Ce que dit la loi
L’article L.4121-1 du Code du travail impose à l’employeur de protéger la santé physique et mentale de ses salariés, et les articles L.1152-4 et L.1153-5 lui imposent de prévenir le harcèlement moral et le harcèlement sexuel. En pratique, c’est la fonction RH qui porte la mise en œuvre de cette obligation : information, procédure de signalement, traitement des situations.
La Cour de cassation a précisé que l’employeur ne peut s’exonérer de sa responsabilité qu’à une double condition : avoir pris en amont les mesures de prévention nécessaires (dont la formation), et avoir fait cesser les faits dès qu’il en a eu connaissance (Cass. soc., 1er juin 2016, n° 14-19.702). Un signalement mal traité par les RH peut donc engager directement la responsabilité de l’employeur.

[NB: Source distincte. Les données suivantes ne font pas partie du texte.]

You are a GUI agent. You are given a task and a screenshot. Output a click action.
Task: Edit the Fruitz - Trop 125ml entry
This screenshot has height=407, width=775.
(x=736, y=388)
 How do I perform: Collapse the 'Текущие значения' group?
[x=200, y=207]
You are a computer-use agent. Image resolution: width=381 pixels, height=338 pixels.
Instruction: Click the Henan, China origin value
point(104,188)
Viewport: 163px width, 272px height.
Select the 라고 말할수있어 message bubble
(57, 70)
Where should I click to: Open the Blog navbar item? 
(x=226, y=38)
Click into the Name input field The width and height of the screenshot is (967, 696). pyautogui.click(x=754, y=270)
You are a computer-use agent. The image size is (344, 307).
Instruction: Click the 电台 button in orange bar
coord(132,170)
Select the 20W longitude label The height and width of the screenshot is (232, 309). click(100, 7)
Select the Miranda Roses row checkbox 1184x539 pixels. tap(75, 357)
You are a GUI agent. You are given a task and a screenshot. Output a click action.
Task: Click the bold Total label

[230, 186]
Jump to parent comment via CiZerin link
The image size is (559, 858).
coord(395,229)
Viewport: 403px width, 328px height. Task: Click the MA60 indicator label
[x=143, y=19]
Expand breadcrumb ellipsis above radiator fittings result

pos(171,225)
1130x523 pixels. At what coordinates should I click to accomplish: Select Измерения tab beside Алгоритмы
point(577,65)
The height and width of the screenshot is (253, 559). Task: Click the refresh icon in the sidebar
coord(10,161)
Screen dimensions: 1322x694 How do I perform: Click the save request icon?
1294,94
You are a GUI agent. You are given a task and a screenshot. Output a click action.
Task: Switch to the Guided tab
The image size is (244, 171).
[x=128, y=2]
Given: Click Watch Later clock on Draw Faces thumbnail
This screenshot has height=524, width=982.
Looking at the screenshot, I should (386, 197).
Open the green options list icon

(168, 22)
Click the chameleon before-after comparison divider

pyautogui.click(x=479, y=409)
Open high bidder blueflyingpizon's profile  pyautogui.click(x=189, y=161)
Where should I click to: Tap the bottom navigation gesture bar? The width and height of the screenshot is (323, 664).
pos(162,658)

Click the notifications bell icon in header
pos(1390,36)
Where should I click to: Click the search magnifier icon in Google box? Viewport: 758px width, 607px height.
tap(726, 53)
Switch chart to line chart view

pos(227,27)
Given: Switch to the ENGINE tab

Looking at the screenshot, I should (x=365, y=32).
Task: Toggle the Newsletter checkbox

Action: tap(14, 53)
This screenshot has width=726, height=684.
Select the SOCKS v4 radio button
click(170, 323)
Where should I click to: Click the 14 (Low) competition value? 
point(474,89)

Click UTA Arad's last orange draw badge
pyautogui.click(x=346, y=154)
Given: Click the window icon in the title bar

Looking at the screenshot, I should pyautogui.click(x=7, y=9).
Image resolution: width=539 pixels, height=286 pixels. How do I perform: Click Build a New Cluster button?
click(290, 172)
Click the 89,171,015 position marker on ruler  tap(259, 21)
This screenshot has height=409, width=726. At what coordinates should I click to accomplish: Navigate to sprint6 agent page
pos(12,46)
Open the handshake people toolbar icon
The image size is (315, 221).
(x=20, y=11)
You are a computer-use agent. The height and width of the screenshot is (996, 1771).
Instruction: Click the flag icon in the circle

Le cadre s’est récemment durci. L’arrêt France Télécom du 21 janvier 2025 (Cass. crim., n° 22-87.145) a consacré le harcèlement moral institutionnel, qui peut être reconnu à l’échelle d’une politique d’entreprise. Par ailleurs, toute entreprise d’au moins 250 salariés doit désigner un référent harcèlement côté employeur (L.1153-5-1), et tout CSE d’au moins 50 salariés un référent parmi ses élus (L.2314-1) : l’équipe RH doit savoir articuler son action avec ces relais.